Behind The Image #9 – Bikes in Oxford

I remember the first time I photographed with intent. I had a Teenage Mutant Hero Turtles camera that printed Michelangelo in the corner of every frame. Apparently they came out in 1990, so I would have been about five or six years old.

For some reason, and I have no idea why, I decided to take an entire roll of film just of my bike. My bike was given to me by a relative that had grown out of it. It was a pink girls bike with a luggage rack on the back and a white seat with Bambi on. It wasn’t really me – I picked a (black) mountain bike some birthdays later and I never looked back.

I took close ups of the seat, of the handlebars, of the chainset… I remember it so clearly that the bike was leaning up against the rabbit hutch on our driveway. Funny what you remember isn’t it? I don’t think at this point I even really knew what a photographer was – I just knew that my granddad and my uncle took lots of photos.

I was scolded me something rotten! My parents told me that it was a waste of money. Remember back when every frame cost real tangible money to photograph? Not only the film but the developing too! Nonetheless they dutifully got my film developed and several weeks later I got back a set of colour prints of my pink bike with Michelangelo in the corner of every frame.

Unfortunately I don’t have those prints anymore… although they’re possibly still in the depths of my bedroom somewhere at my Dad’s house.
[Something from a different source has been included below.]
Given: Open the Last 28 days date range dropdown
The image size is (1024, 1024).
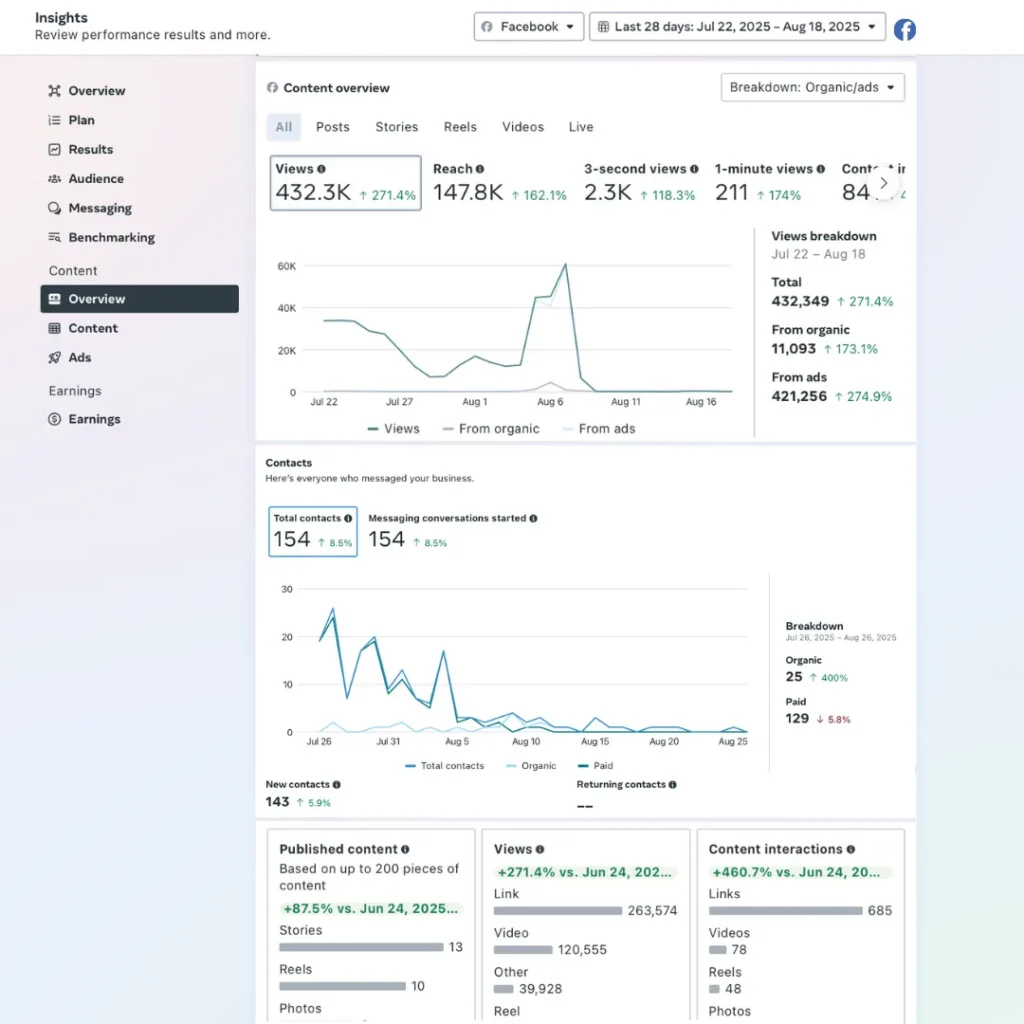Looking at the screenshot, I should (x=737, y=27).
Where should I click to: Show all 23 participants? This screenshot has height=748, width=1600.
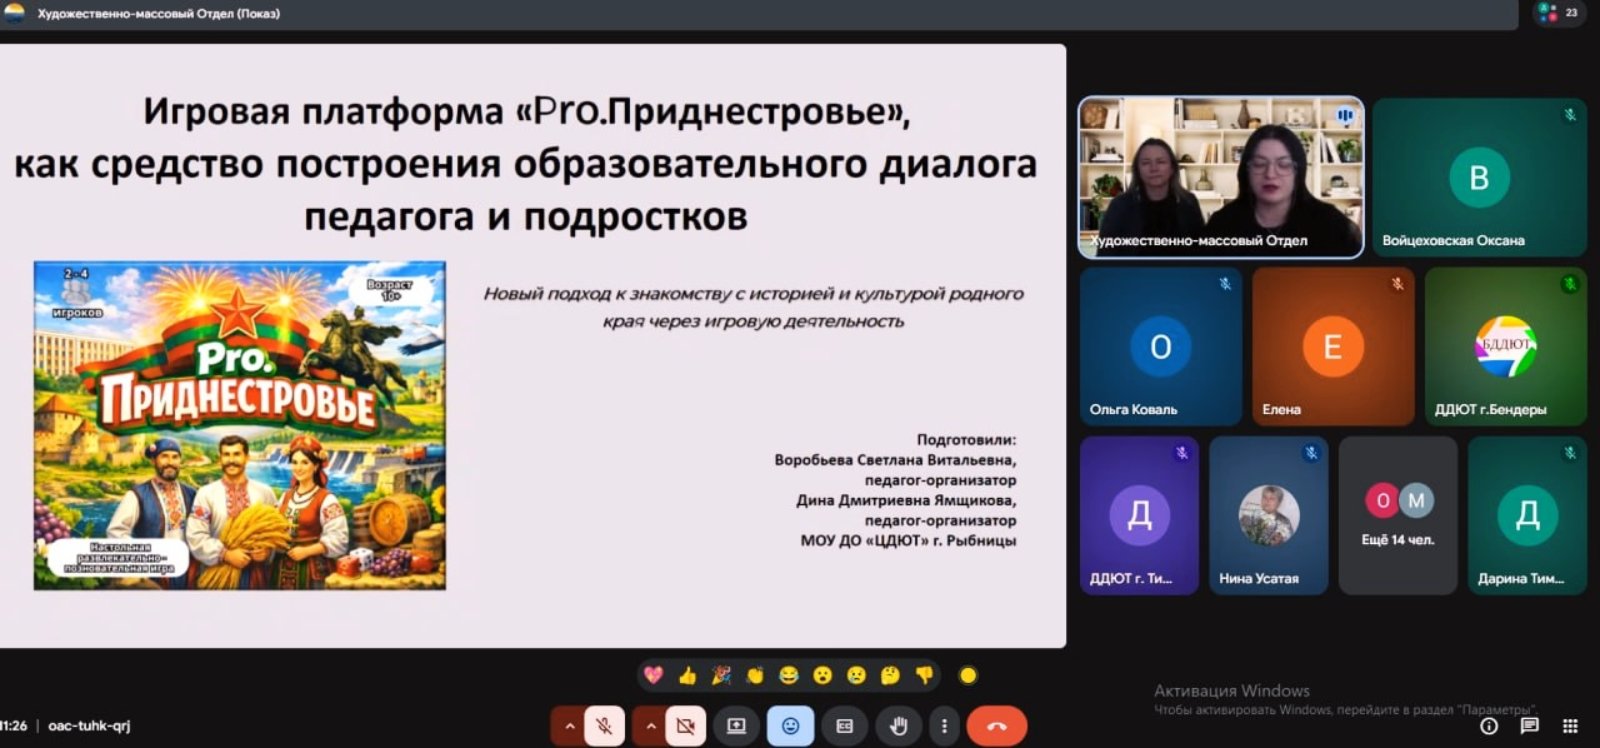click(x=1558, y=13)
But apparently I’ve retained my love for shooting nonsense photos of bikes!


These images were shot when I spent the day shooting an article about photographing architecture. In case you don’t know – I love shooting architecture (I love studying architecture too). In particular I love vernacular architecture – the architecture of a particular place that has developed according to its needs.

Oxford is a city that is developing around its bikes. Everywhere around the city you see infrastructure popping up relating to bikes and architecture being adapted to accommodate them. The medieval city just isn’t a place for cars, but it’s pretty perfect for bikes!

To photograph Oxford without photographing its bikes is to somewhat miss a large part of what makes the city alive. It’s like drawing the human body without the veins which transport blood around and do a vital job in keeping everything alive. Bikes are really that important in Oxford.

So here we are. Twenty years on. And I’m still photographing bikes.